Dataset entries
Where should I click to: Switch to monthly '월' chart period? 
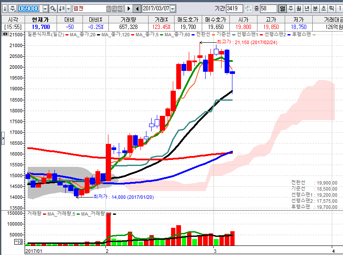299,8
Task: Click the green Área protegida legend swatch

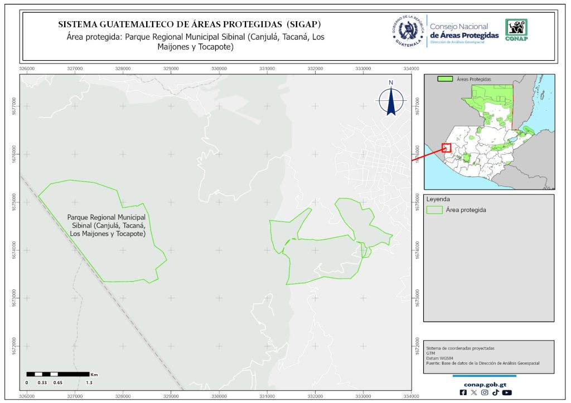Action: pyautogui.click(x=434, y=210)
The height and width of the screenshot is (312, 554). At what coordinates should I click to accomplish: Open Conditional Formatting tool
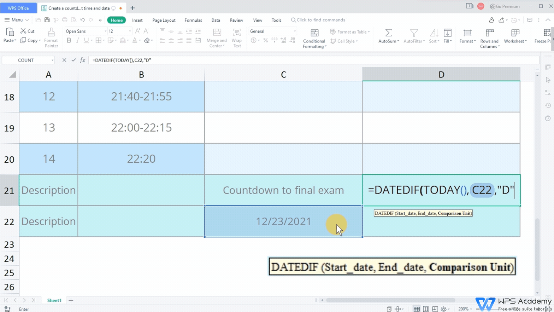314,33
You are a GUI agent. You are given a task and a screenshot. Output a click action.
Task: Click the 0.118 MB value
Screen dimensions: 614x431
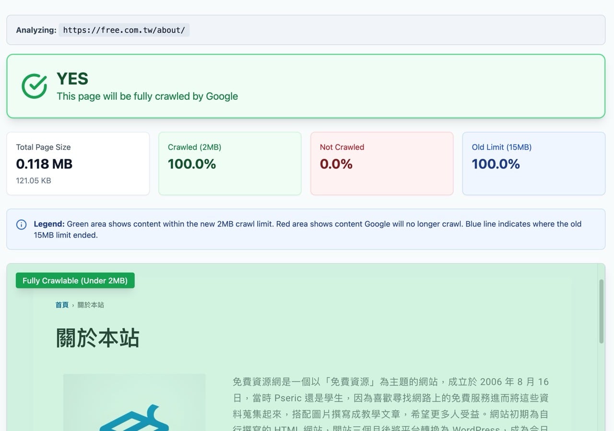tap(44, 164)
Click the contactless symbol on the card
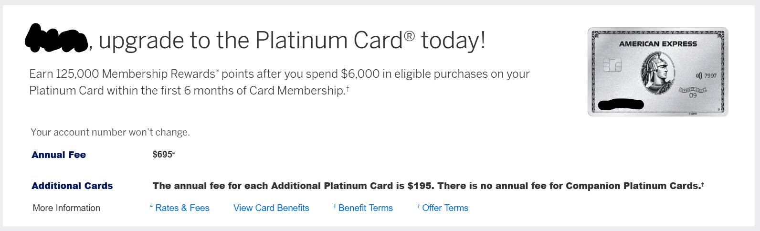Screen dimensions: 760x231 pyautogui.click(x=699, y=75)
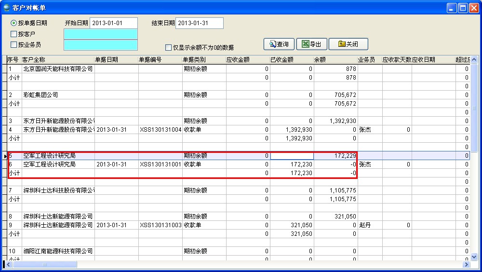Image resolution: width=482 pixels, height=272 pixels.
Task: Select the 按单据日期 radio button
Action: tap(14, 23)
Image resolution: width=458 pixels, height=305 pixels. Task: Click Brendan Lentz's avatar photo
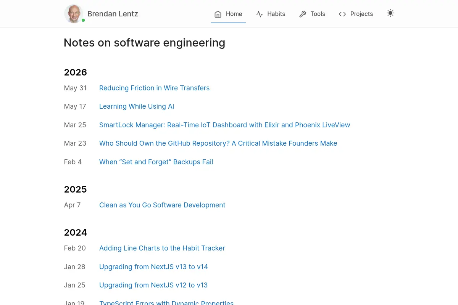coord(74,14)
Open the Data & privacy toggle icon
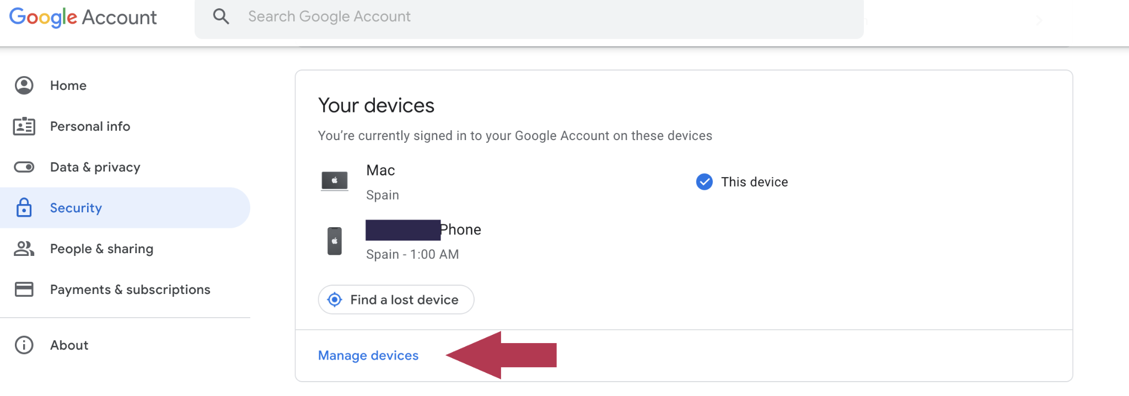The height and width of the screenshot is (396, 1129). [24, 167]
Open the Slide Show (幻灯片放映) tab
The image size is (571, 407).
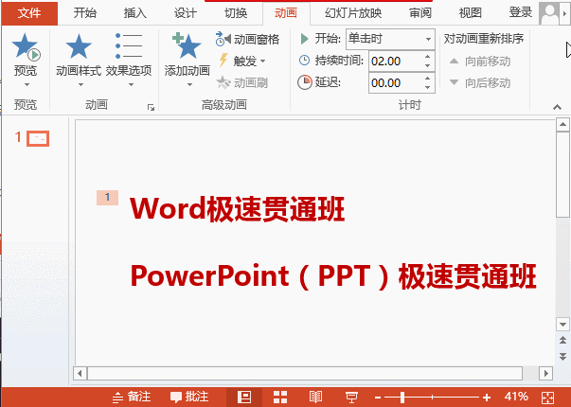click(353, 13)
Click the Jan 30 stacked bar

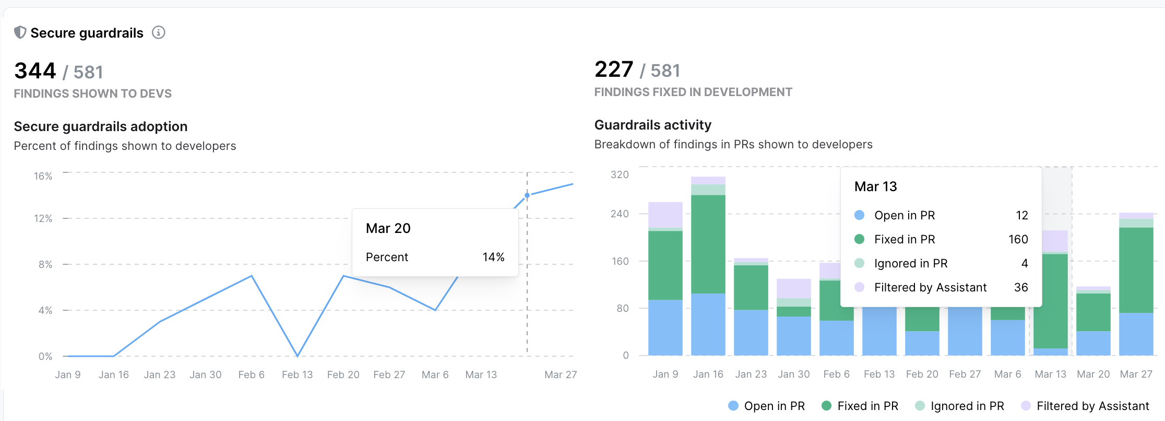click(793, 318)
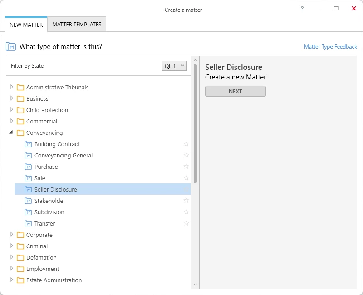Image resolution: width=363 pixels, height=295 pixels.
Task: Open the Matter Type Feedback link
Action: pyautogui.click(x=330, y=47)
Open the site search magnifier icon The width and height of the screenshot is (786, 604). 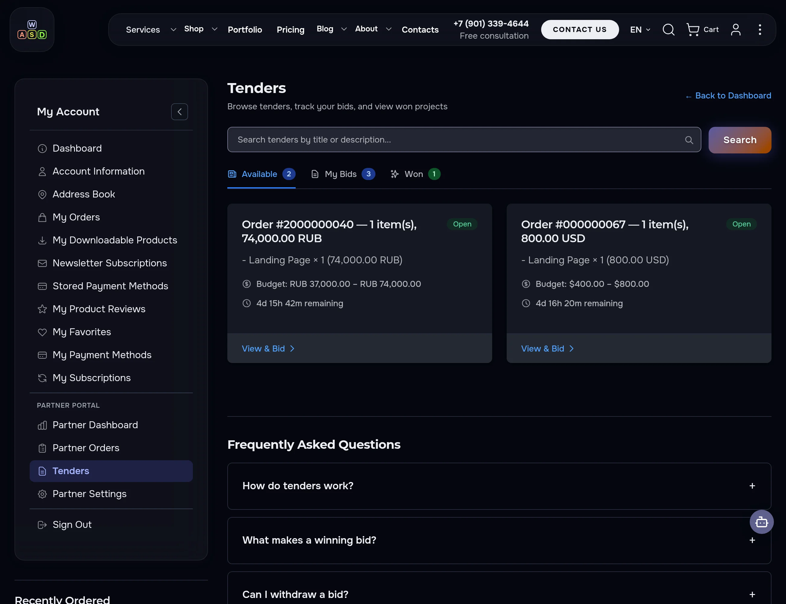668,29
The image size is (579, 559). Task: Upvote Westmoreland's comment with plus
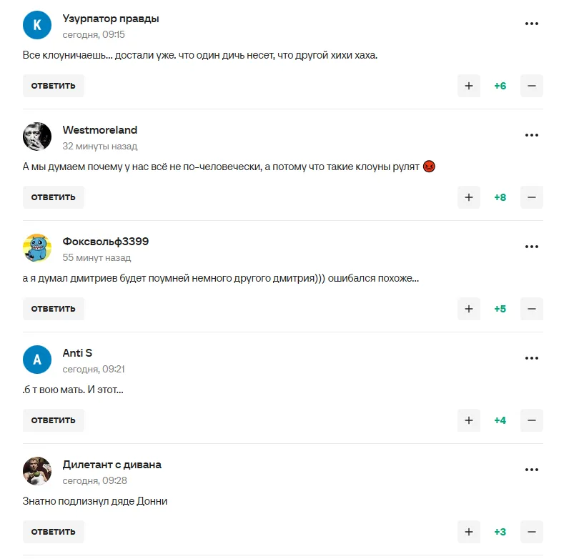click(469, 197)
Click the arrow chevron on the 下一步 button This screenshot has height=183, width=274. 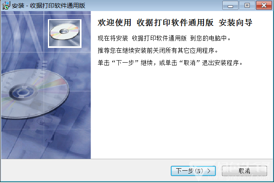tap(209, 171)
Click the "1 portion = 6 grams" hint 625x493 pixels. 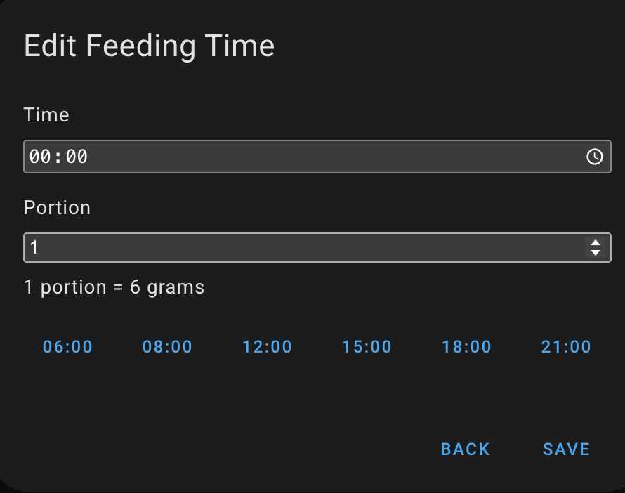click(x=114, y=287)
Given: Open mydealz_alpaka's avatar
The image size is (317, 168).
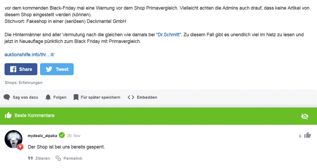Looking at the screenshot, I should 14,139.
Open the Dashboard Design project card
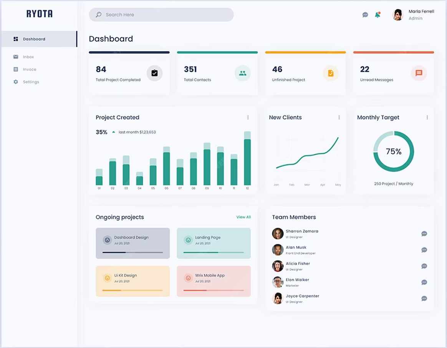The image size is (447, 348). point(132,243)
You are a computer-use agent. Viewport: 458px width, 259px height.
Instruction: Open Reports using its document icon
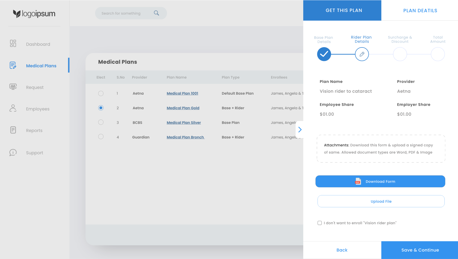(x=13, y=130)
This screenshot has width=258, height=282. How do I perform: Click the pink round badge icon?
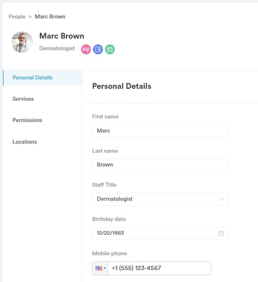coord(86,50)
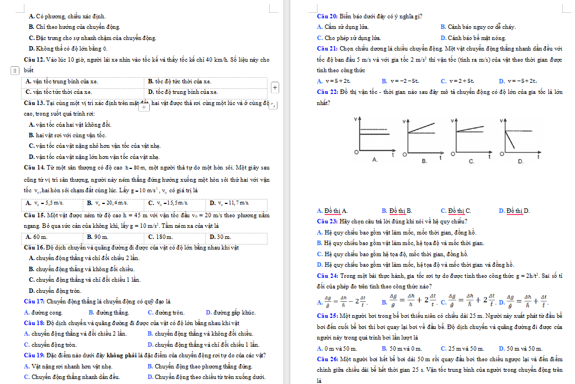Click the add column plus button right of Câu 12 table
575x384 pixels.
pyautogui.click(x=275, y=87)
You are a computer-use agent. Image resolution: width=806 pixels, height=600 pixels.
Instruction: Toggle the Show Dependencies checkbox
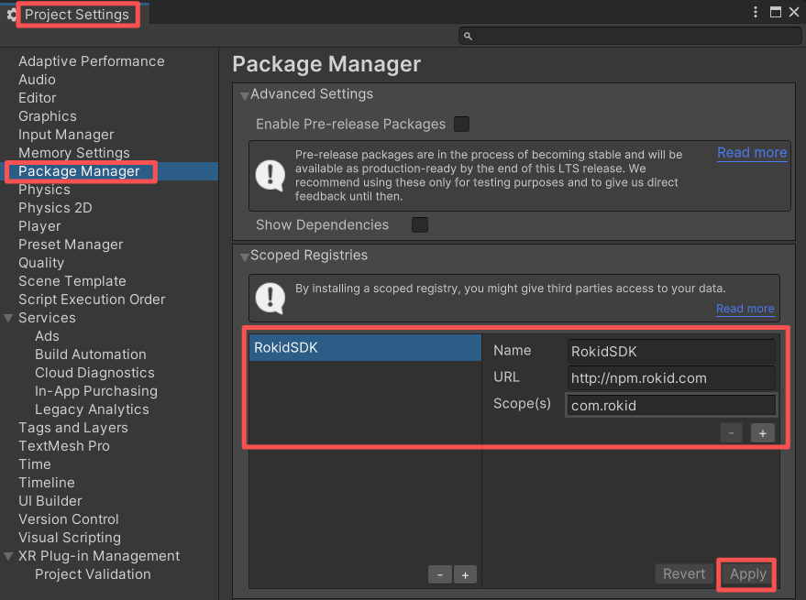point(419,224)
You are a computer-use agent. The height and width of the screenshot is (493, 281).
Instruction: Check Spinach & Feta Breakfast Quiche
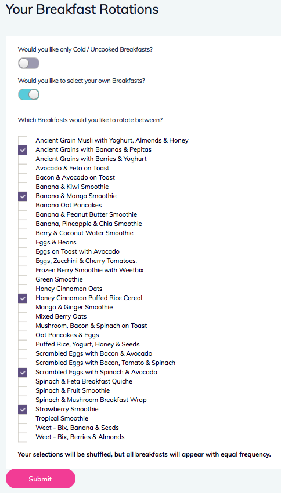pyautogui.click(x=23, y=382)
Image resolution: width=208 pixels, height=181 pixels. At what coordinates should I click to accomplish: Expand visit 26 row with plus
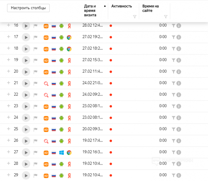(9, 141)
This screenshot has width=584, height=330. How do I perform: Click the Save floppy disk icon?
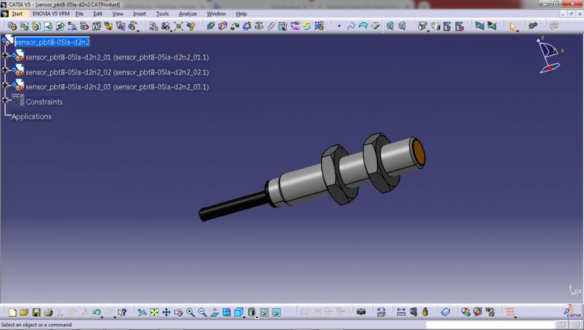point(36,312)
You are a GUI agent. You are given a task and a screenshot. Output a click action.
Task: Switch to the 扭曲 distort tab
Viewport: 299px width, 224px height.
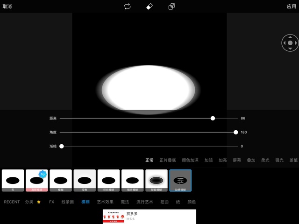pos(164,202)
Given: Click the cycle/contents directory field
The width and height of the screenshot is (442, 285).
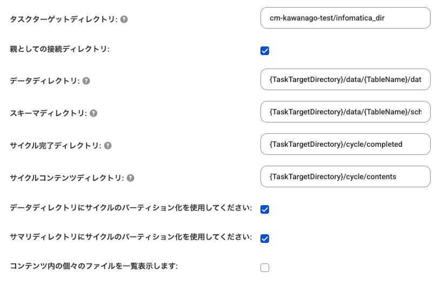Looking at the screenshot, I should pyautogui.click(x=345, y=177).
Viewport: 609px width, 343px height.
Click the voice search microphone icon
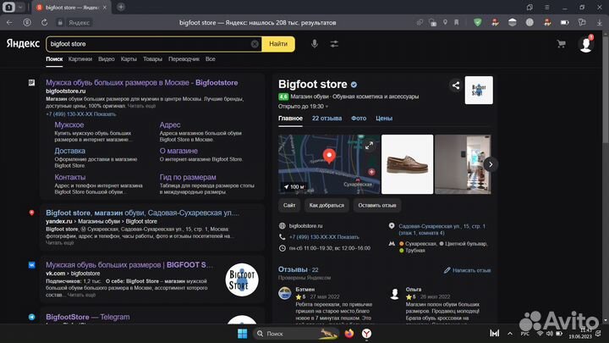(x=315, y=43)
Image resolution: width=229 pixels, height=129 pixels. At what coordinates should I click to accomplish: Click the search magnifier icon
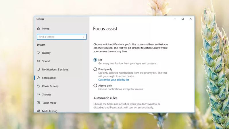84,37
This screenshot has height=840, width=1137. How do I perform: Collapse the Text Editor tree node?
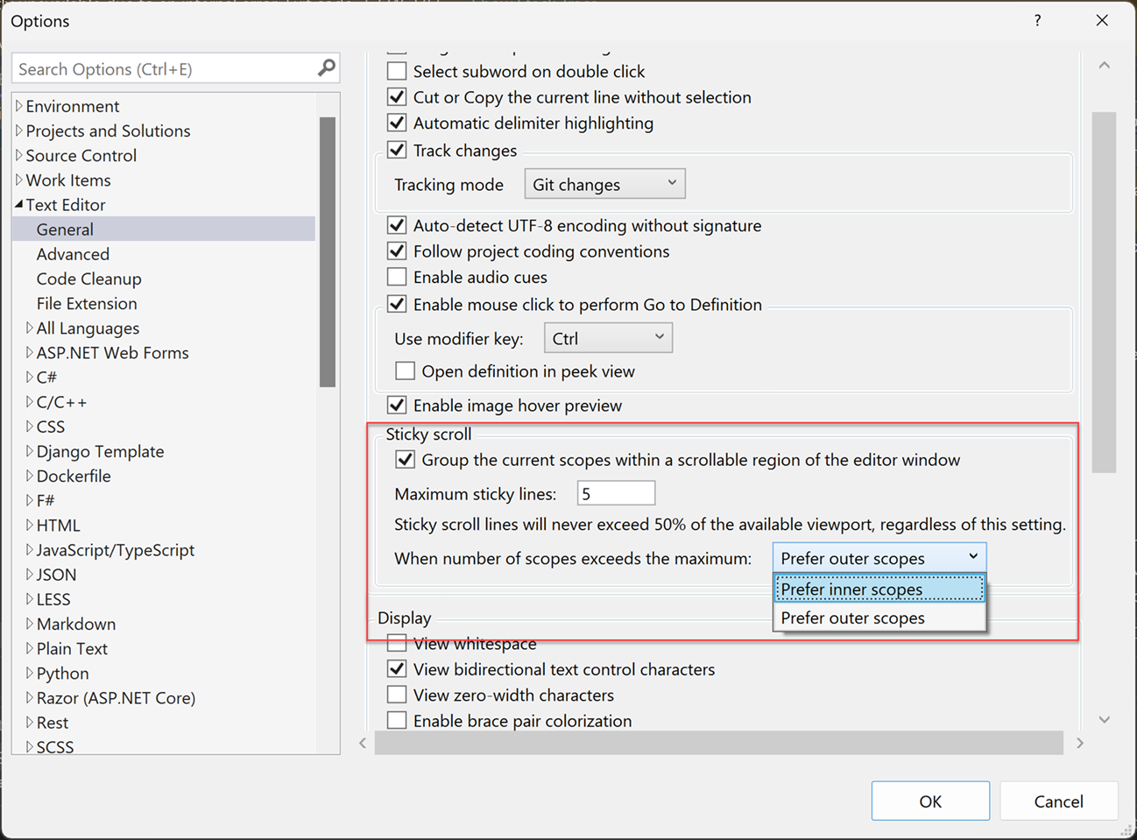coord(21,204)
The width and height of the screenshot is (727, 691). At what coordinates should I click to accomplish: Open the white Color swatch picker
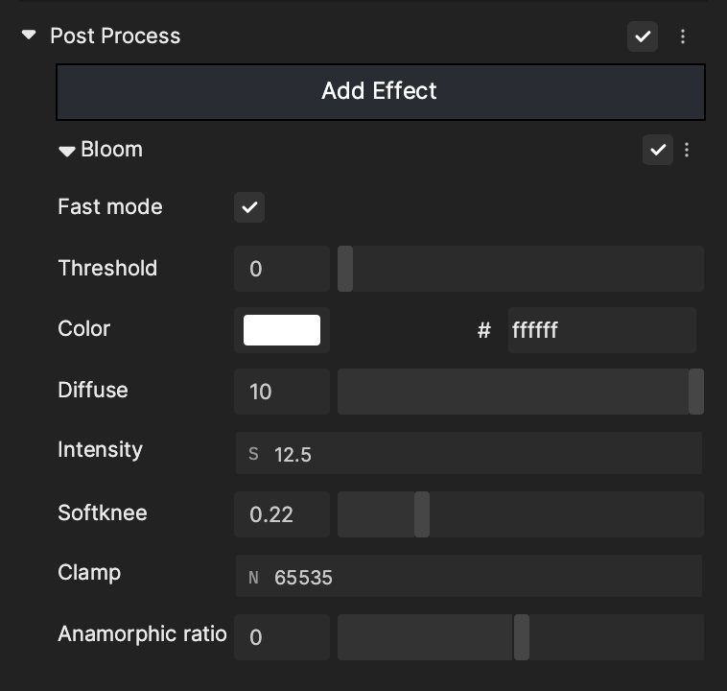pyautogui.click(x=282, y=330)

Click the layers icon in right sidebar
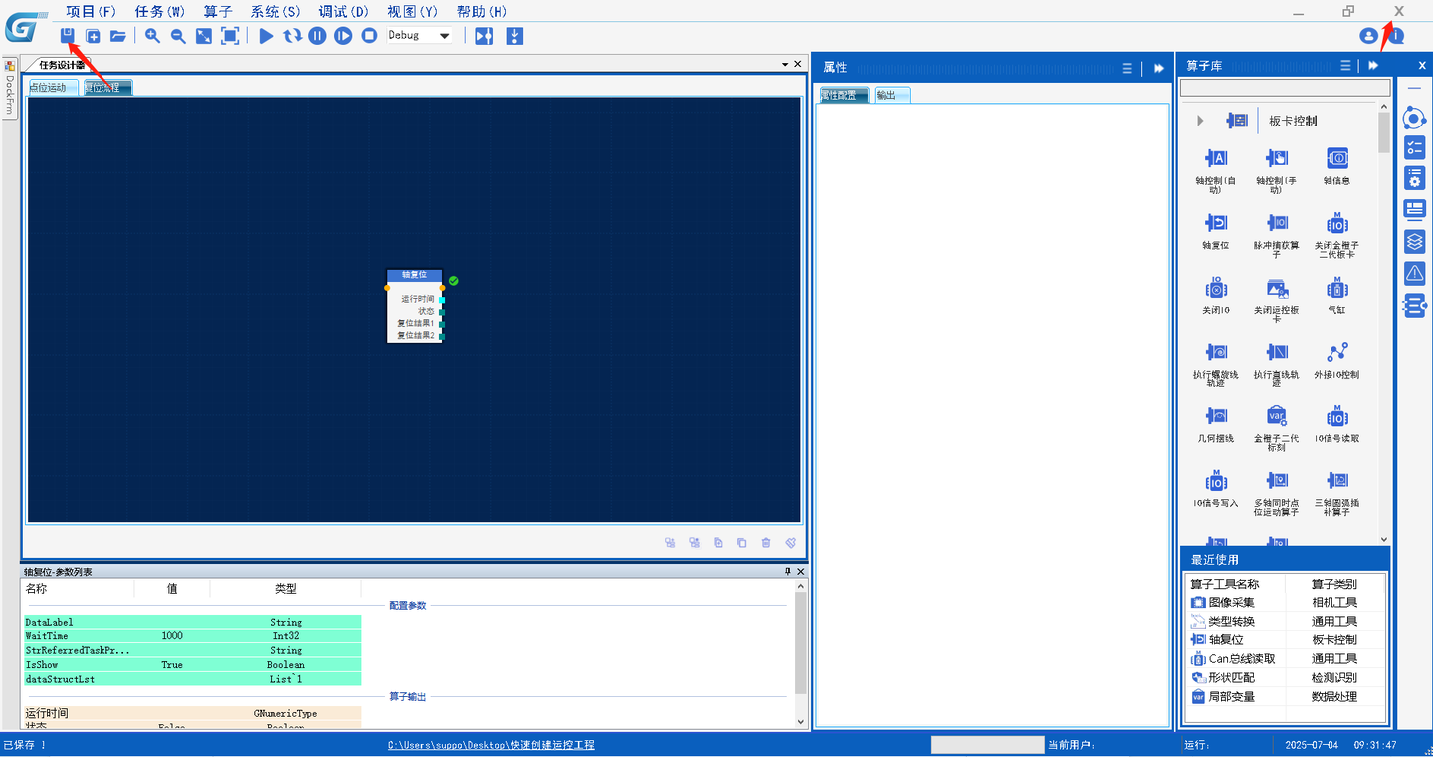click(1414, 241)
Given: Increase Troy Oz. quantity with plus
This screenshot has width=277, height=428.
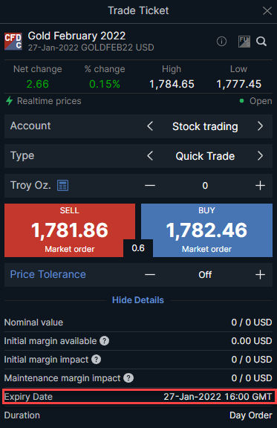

→ TASK GOAL
Among the entries, how many lines contain the word "computer"? Give the number alone.

→ ANSWER TO THIS EXERCISE
3